[ENUNCIADO DA TAREFA A]:
Com base na entrevista a D. Manuel Clemente, responda:
(i) Quantos cardeais eleitores portugueses haverá no conclave?
(ii) A que órgão de comunicação foi concedida a entrevista?
(iii) Para que oceanos o cardeal aponta a atenção do novo Papa?
[ENUNCIADO DA TAREFA B]:
Reproduza fielmente um trecho da entrevista a D. Manuel Clemente, começando nas palavras "Entrevista a D." e terminando depois de "do novo Papa.".

[TEXTO EXTRAÍDO]:
········

Entrevista a D. Manuel Clemente

Os cardeais devem escolher um Papa que “continue a dar atenção a todas as periferias”

22 abr, 2025 - 17:45 • José Pedro Frazão

D. Manuel Clemente é estreante em conclaves e será um dos quatro cardeais eleitores portugueses.

A+ / A-

Veja também:


Antes de partir para o Vaticano, o Patriarca Emérito de Lisboa confessa-se muito curioso com a possibilidade de conhecer a variedade cultural e geográfica do Colégio de Cardeais onde se vai integrar para a eleição do novo Papa.

Em entrevista à Renascença, D. Manuel Clemente garante que a “centralidade das periferias não sairá do coração dos que vão eleger o sucessor de Francisco”. O eurocentrismo “já foi”, avisa o cardeal português, que aponta a atenção do novo Papa para o Índico e o Pacífico e para a necessidade de captar uma “herança de Francisco” baseada numa “espiritualidade evangélica”.

········

[DADOS FORNECIDOS]:
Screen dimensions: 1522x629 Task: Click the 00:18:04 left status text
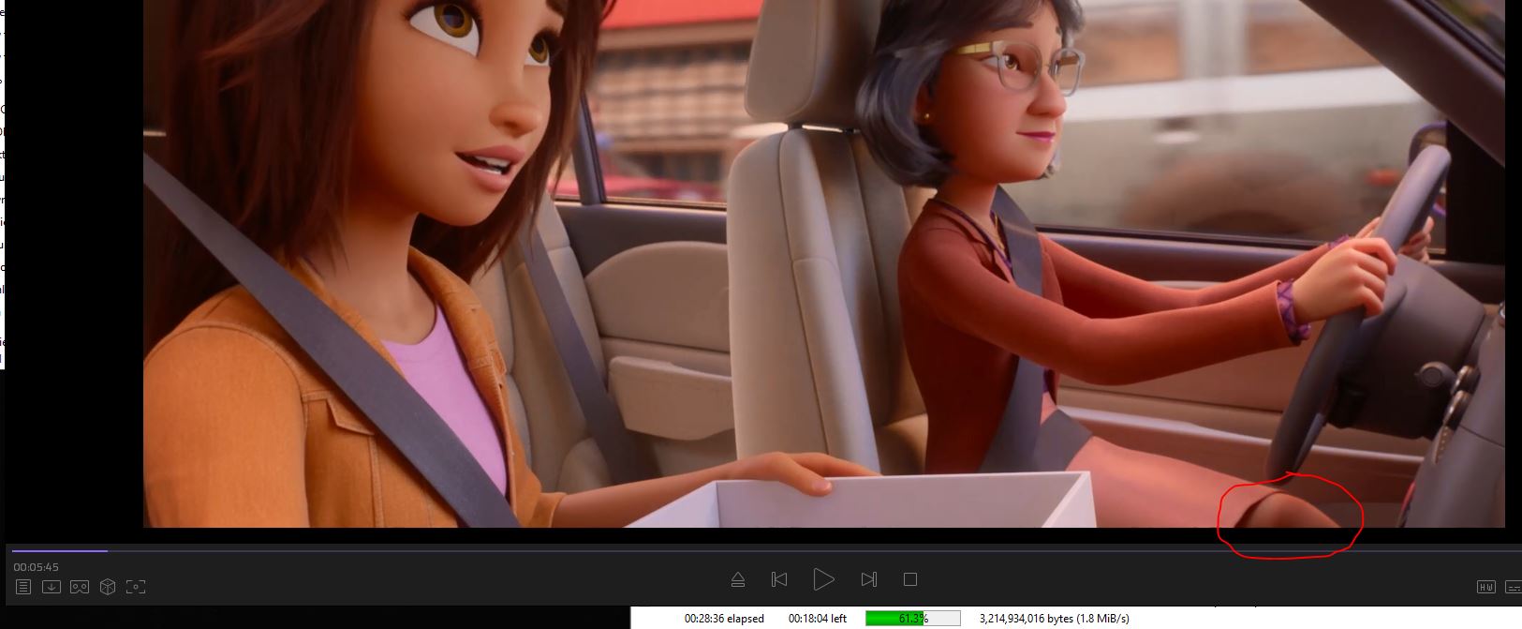[x=818, y=619]
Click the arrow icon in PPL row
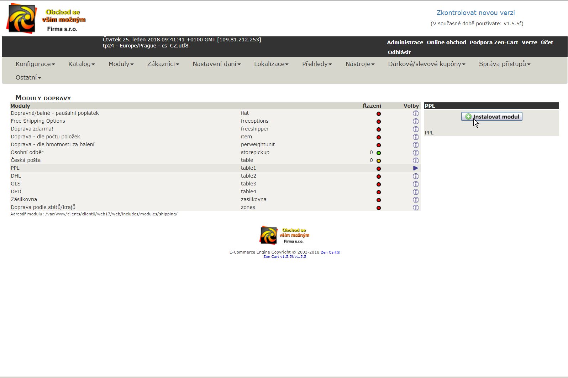The height and width of the screenshot is (378, 568). pos(415,168)
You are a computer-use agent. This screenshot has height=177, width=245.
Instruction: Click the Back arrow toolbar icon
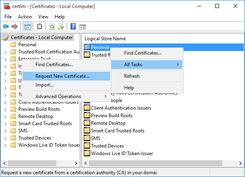click(6, 27)
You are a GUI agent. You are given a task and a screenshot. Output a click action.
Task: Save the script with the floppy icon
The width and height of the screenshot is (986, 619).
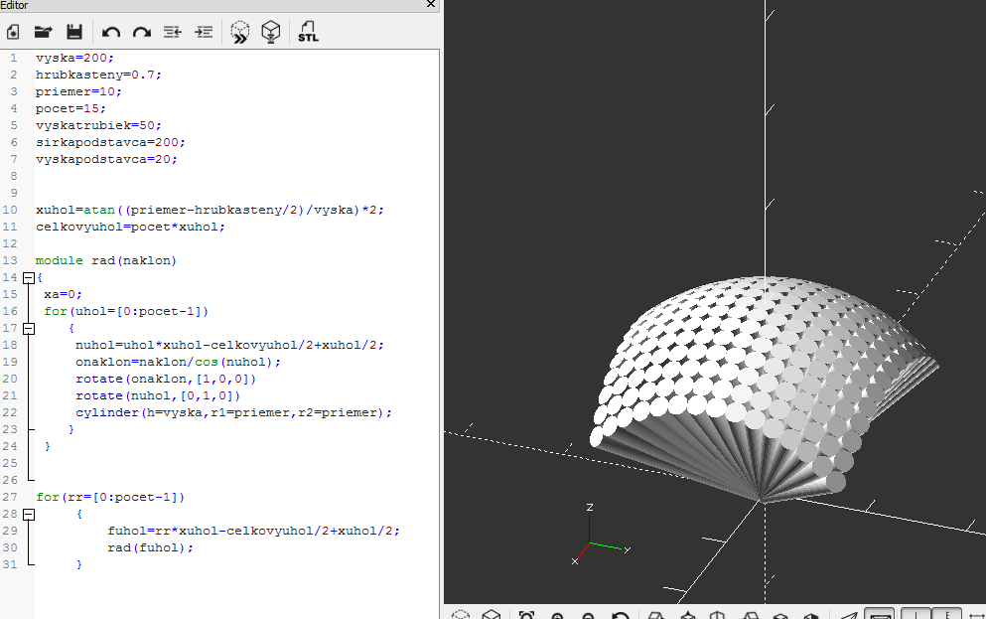pos(73,32)
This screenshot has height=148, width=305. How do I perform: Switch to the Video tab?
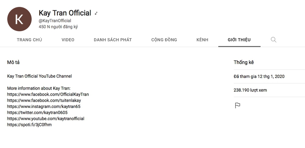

········

[RESULTADO DA TAREFA A]:
(i) Quatro.
(ii) À Renascença.
(iii) Para o Índico e o Pacífico.

[RESULTADO DA TAREFA B]:
Entrevista a D. Manuel Clemente

Os cardeais devem escolher um Papa que “continue a dar atenção a todas as periferias”

22 abr, 2025 - 17:45 • José Pedro Frazão

D. Manuel Clemente é estreante em conclaves e será um dos quatro cardeais eleitores portugueses.

A+ / A-

Veja também:


Antes de partir para o Vaticano, o Patriarca Emérito de Lisboa confessa-se muito curioso com a possibilidade de conhecer a variedade cultural e geográfica do Colégio de Cardeais onde se vai integrar para a eleição do novo Papa.